Have you seen this guy? Kyle Thompson is a former pizza delivery guy turned photographer, and his work is amazing. This one is my favorite I’ve seen so far.

Kyle Thompson photo

The thing I love about his story is that he wanted to be a photographer, but he had some social anxiety, so he thought he couldn’t do it at first. But he just started taking self-portraits instead, and after he posted some of his work to Reddit and got over 4 MILLION views, he decided to quit his pizza delivery job and be a photographer full time.

I love what Kyle’s story and this photo in particular says about what we can do when we just live our passions. (And if climbing the corporate ladder is your true passion, then go for it!
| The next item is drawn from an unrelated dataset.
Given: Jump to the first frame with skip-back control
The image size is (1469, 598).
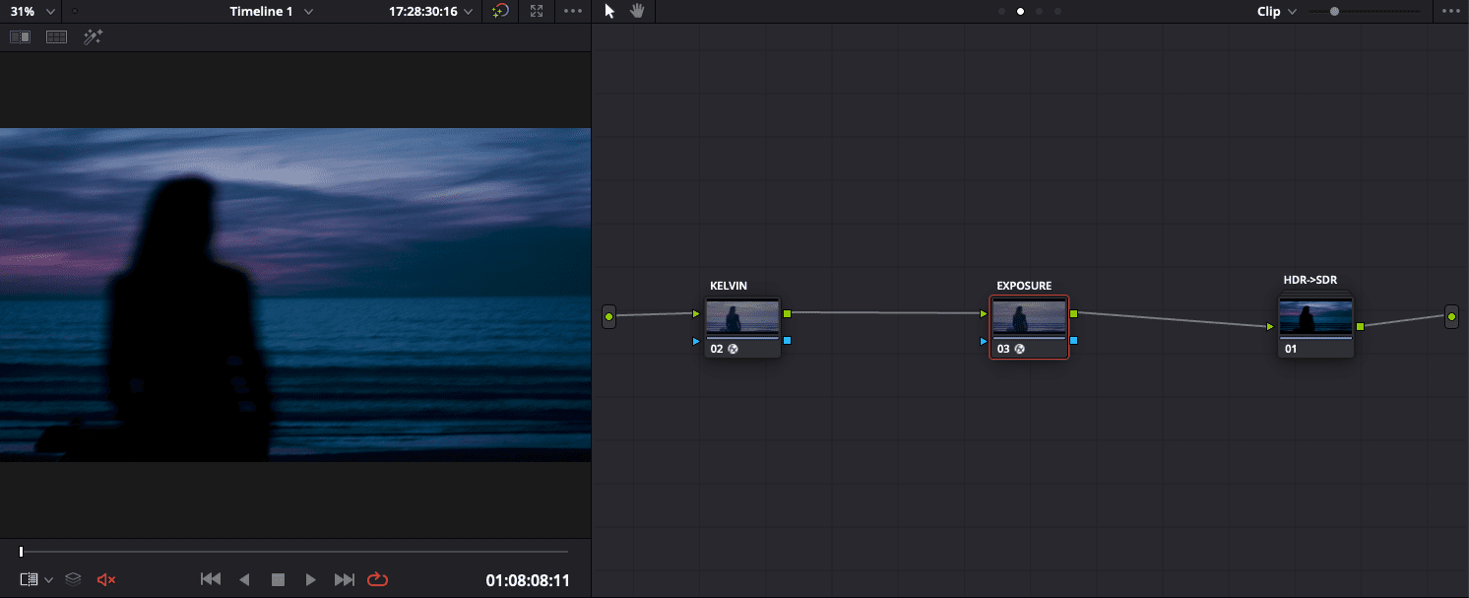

But if you want to be a photographer or a baker or a pizza delivery guy instead, then go for THAT.)

I love this quote by Joseph Campbell who said, “Follow your bliss. Find where it is, and don’t be afraid to follow it.” He also said, “Live from your own center.” I love it. These quotes and Kyle’s photography inspire me to dig down and find out what my own center is and what my passions are in life so I can try to live true to them. I know one of them is motherhood and one of them is writing. Hence the blog. 🙂 But I’m sure there are others hiding in there somewhere.

So what are your passions? Where is your center? And are you living true to them?